Expensive? Yes. But if an hour of downtime costs you millions of dollars, or could result in loss of life, the price is worth paying.
"You will find OpenVMS in any environment that is serious about high availability, disaster tolerance, security, performance and scalability, especially when running real time or near real time applications," said Colin Butcher, an analyst at UK-based research firm XDelta limited.
An early example of the effectiveness of OpenVMS is DT came in the mid-nineties in Paris when Credit Lyonnais survived a fire at its headquarters. Its multi-site OpenVMS Cluster safely mirrored its data at a second site, while the UNIX folks reportedly had to run into the burning building to pull the most-recent backup tape cartridges containing their data from the tape drives.
The big test of Disaster-Tolerant OpenVMS clusters, however, came on 9/11. At least seven big financial services companies (including Cantor Fitzgerald and Commerzbank) avoided an IT collapse by using the OS for DT.
Take the case of Commerzbank's data center, located 100 yards from the World Trade Center. When the attack came, power was lost in the immediate area. The datacenter had its own UPS and generator so operations were able to continue. Eventually, however, dust and debris clogged the AC, and the temperature in the computer room rose to 104 degrees Fahrenheit.
Result: all the disks and most of the servers failed. Fortunately, Commerzbank had a disaster-tolerant OpenVMS cluster with another copy of data 30 miles away in Rye, NY kept synchronously up to date. Their cluster continued to operate. One OpenVMS Alphaserver system even continued to operate in the 104-degree heat, processing Treasury transactions using the disks at the Rye site.
But two data centers may not be enough. What if both get taken out? If the stakes are high enough, three data centers may be called for. One European lottery system, for example, transacts so much cash that it has implemented an OpenVMS disaster-tolerant cluster configuration designed to survive simultaneous loss of two out of three of its datacenters and still continue operating uninterrupted with zero data loss. This is done by keeping three copies of data identical at each of three separate datacenters, and using a server at a fourth site to provide a tie-breaking vote for the quorum scheme in order to have automatic, unattended failover.
According to Ken Farmer of OpenVMS.org, the OS now has 10 million users and hundreds of thousands of installations worldwide.
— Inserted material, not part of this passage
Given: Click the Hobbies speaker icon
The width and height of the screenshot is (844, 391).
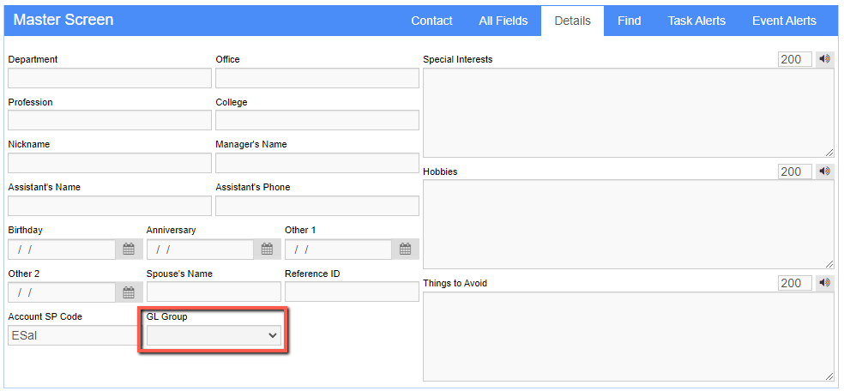Looking at the screenshot, I should [824, 171].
Granted that many of those users may be hold outs from the old days, refusing to give up the tried and trusted system in favor of the newest and most hyped "high availability" system. But according to a source at HP, the company is doing a brisk $2 billion a year in VMS-related hardware and software sales. Although exact numbers are unavailable, Alpha hardware alone accounts for several hundred million dollars a year. And that number is increasing.
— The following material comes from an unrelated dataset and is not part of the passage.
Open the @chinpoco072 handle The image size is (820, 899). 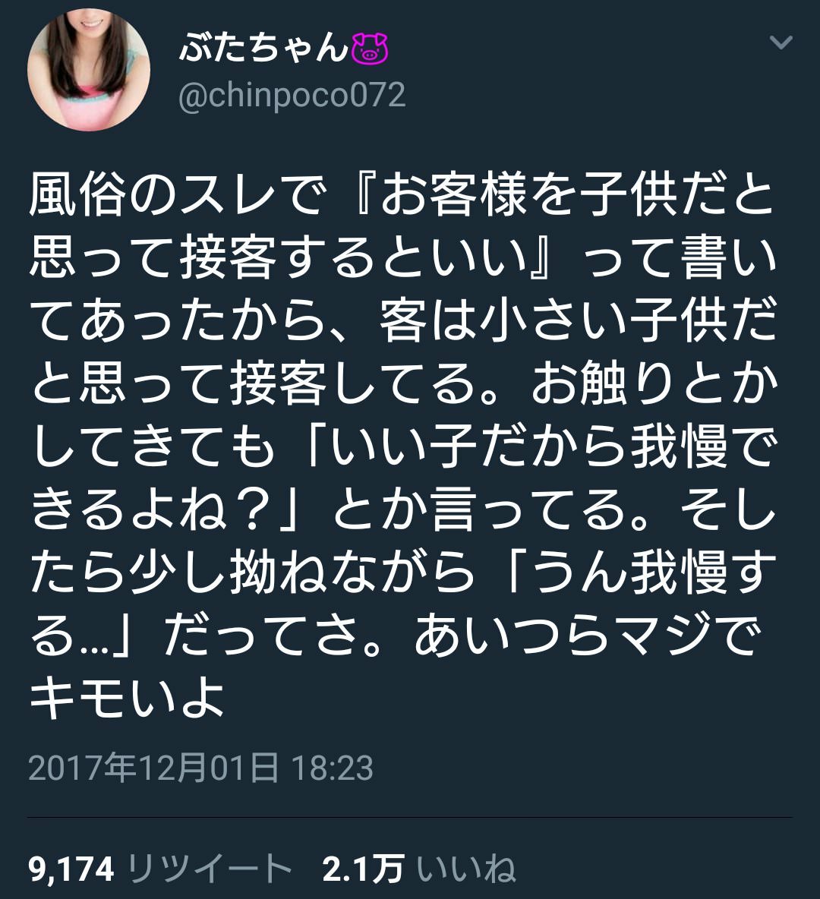pyautogui.click(x=292, y=95)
Why? Like a veteran Michael Jordan in his last few years at the Chicago Bulls, OpenVMS can still outperform the young bucks. The stats are impressive: 3,000 simultaneous active users; almost 2 million database transactions per minute (with Oracle); up to 96 cluster nodes (over 3,000 processors), and a full cluster capability up to 800 kilometers.
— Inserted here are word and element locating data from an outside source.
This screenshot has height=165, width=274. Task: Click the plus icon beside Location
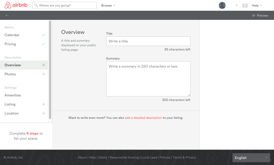[43, 113]
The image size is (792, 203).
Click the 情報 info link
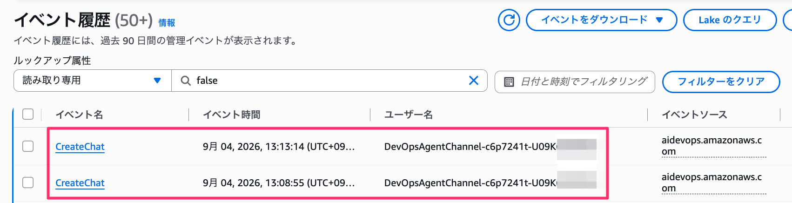pyautogui.click(x=167, y=23)
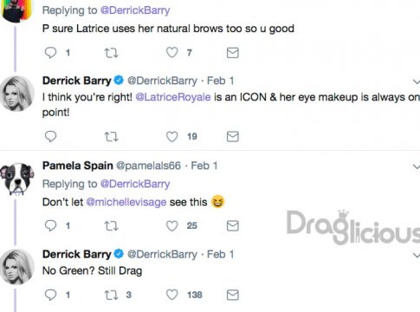Like Pamela Spain's tweet with 25 likes

(x=171, y=225)
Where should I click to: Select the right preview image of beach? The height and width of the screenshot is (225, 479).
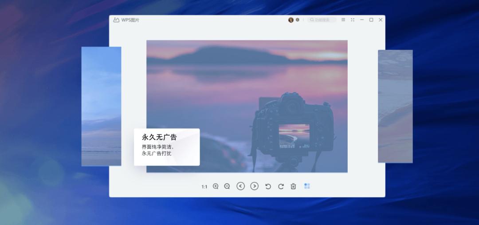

So it's no wonder that HP is investing heavily in OpenVMS (HP inherited VMS from DEC via Compaq). HP is now porting the OS to Itanium (due late this year, early next year) and seems to be positioning it within the storage landscape as a high end DT solution.
And with numbers like those, it won't be long before some of the marketing and PR types among OpenVMS' competitors are suffering from DT, alcohol induced or otherwise.